A new study released includes a mathematical model that tests the effectiveness of vaccines could also explain why certain diseases can re-emerge despite high vaccination rates. Vaccines work by provoking a response from a person’s immune system similar to when someone is infected except that it doesn’t cause someone to contract the actual diseases.
There are times when vaccines fail or can actually result in an infection. However, for the vast majority of people, vaccines do prevent the spread of disease through herd immunity. What puzzled doctors for years was why at times diseases would emerge among an infected population. Researchers for the study used different scenarios and models while taking into account infected populations, population age, recovery rates and different types of vaccines used. Scientists concluded that diseases return among vaccinated populations it is due to a leaky vaccine effect.

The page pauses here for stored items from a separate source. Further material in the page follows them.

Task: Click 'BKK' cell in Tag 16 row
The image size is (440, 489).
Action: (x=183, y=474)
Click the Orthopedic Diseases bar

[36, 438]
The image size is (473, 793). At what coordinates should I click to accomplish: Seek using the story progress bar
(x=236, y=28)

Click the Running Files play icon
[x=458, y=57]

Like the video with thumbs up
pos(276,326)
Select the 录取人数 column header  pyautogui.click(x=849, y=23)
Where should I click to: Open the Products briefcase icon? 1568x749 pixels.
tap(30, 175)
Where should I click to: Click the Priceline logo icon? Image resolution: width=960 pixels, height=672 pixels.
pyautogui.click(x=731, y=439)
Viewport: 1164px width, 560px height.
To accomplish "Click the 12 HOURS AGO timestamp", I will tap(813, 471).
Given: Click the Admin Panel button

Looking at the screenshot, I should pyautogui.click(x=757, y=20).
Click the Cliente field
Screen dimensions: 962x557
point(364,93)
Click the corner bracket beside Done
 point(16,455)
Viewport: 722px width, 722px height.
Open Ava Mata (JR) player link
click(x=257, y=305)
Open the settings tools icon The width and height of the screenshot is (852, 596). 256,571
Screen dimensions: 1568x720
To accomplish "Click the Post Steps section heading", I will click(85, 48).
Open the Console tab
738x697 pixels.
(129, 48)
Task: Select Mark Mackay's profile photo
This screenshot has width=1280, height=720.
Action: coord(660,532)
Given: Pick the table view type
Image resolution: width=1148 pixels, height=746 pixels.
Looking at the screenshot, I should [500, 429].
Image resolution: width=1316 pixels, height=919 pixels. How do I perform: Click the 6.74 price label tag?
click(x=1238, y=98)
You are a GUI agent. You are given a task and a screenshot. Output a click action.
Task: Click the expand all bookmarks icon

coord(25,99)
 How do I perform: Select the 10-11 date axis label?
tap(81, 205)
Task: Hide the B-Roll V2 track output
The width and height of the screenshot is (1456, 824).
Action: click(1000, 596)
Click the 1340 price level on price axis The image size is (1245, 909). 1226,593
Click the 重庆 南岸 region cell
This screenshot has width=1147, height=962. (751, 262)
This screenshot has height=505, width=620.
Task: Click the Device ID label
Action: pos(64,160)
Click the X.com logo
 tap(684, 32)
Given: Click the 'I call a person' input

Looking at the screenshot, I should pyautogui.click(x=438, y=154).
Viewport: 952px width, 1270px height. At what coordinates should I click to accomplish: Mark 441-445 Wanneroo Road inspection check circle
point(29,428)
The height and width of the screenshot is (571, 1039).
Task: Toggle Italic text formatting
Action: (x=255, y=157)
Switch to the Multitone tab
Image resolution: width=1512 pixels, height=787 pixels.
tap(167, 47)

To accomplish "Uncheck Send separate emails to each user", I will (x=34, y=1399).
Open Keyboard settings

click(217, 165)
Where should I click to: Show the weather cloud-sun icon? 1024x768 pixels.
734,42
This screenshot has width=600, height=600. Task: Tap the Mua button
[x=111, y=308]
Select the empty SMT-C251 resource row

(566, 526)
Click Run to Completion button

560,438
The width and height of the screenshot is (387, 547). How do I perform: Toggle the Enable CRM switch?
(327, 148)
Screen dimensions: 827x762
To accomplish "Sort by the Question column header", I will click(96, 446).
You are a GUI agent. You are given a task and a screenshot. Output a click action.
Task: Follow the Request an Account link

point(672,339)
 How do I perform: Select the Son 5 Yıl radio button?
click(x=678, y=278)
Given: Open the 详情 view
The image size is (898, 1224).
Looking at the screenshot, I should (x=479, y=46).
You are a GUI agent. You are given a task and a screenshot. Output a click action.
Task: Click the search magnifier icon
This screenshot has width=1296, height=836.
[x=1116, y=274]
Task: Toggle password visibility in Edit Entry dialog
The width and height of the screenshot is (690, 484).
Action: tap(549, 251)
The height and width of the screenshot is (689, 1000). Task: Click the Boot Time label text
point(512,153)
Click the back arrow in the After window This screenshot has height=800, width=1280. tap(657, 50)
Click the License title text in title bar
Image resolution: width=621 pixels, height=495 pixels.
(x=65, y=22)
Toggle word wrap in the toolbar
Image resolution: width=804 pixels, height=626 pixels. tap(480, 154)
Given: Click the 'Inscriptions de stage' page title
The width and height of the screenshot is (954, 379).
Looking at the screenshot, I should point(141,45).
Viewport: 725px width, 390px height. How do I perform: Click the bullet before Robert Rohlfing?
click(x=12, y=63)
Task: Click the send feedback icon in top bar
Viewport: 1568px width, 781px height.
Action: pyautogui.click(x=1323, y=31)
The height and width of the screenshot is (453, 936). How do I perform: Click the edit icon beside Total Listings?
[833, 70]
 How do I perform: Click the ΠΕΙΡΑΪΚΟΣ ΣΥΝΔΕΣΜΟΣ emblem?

A leaky vaccine reduces, but does not eliminate, the chances of infection when a population is exposed to a disease. If vaccination rates are not at critical ratio levels, then the chances of an outbreak increase. A critical ratio level is based on how many individuals have to be vaccinated in a given population in order for a disease to be eliminated. The disease in question results in a kind of honeymoon effect. If a population that experienced an outbreak of measles and is also not fully vaccinated then at some point becomes fully vaccinated, the disease can re-emerge some years or even decades later.
If vaccination coverage is maintained below [the critical ratio] then the disease is not eliminated and the purely leaky vaccine would result in the highest level of infection in the long run, study author and post doctorate fellow Elicia Magpantay said.
This not only explains why diseases re-emerge years later when thought to have been eradicated but also answer anti-vaccine groups charge that vaccines either don’t work or people get infected resulting from vaccinations. There are rare instances when people’s bodies react to a vaccine where they become infected. John Salamone’s son, David, was infected with polio but after his lobbying the medical community convinced them to use the injected, rather than the oral, vaccine that resulted in Salamone’s son becoming infected with polio.
I have no doubt the information in this study will not be effective enough to blunt the charges of anti-vaccine groups who have charged that vaccines infect people with disease. Despite their claims, anti-vaccine groups do not want better vaccines, they don’t want any at all.